Material shown —
■ ■ ■ ■ ■ ■ ■

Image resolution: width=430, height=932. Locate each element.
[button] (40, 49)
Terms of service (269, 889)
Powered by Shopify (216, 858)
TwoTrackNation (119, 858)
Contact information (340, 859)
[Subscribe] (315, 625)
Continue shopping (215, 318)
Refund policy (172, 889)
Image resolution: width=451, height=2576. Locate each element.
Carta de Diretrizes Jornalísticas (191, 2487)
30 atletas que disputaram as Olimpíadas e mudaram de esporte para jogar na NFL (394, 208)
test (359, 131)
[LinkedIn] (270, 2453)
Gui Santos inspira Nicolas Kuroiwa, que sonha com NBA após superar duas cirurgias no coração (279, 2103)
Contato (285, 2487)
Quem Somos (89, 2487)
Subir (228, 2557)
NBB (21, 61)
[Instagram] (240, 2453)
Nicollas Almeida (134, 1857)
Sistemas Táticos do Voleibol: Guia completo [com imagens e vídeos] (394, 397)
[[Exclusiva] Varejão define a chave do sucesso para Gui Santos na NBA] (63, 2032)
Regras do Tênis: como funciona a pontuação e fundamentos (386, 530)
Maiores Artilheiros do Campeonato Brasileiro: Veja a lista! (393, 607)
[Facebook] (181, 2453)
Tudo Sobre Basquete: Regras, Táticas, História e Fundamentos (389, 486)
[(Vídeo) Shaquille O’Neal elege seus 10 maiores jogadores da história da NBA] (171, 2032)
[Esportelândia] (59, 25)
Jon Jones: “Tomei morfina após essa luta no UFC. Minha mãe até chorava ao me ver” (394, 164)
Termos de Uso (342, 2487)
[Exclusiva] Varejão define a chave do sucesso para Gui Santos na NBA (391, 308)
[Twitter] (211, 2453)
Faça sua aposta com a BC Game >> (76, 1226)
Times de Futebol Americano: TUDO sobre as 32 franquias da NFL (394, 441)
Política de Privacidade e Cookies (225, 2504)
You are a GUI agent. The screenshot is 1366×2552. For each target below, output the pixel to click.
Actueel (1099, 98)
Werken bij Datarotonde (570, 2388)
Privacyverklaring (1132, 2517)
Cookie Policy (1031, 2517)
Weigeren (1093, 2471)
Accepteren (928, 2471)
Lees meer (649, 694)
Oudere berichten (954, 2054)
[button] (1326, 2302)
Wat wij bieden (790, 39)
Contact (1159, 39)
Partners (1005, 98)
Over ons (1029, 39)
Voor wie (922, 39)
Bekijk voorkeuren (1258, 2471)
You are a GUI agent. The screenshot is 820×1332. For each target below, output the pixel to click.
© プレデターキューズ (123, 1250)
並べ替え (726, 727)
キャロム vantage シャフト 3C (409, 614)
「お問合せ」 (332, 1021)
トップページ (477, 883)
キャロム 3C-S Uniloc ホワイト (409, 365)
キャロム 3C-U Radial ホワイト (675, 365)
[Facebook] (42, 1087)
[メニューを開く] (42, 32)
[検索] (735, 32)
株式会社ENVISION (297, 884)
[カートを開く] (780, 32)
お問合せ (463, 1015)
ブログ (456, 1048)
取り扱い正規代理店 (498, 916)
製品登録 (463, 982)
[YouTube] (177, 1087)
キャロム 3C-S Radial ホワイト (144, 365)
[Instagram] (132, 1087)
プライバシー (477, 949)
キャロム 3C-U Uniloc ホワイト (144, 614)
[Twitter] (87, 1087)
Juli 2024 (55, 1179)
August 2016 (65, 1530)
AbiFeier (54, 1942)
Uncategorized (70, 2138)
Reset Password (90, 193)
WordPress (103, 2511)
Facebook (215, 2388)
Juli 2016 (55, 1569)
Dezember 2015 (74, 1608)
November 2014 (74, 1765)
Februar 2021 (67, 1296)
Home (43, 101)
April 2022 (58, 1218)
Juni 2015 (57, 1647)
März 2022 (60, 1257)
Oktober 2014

■ ■ ■ ■ ■ ■ ■

Look for the word "sucesso" in every line of the records. State how many lines contain it, and write only the number.

Problem solution — 2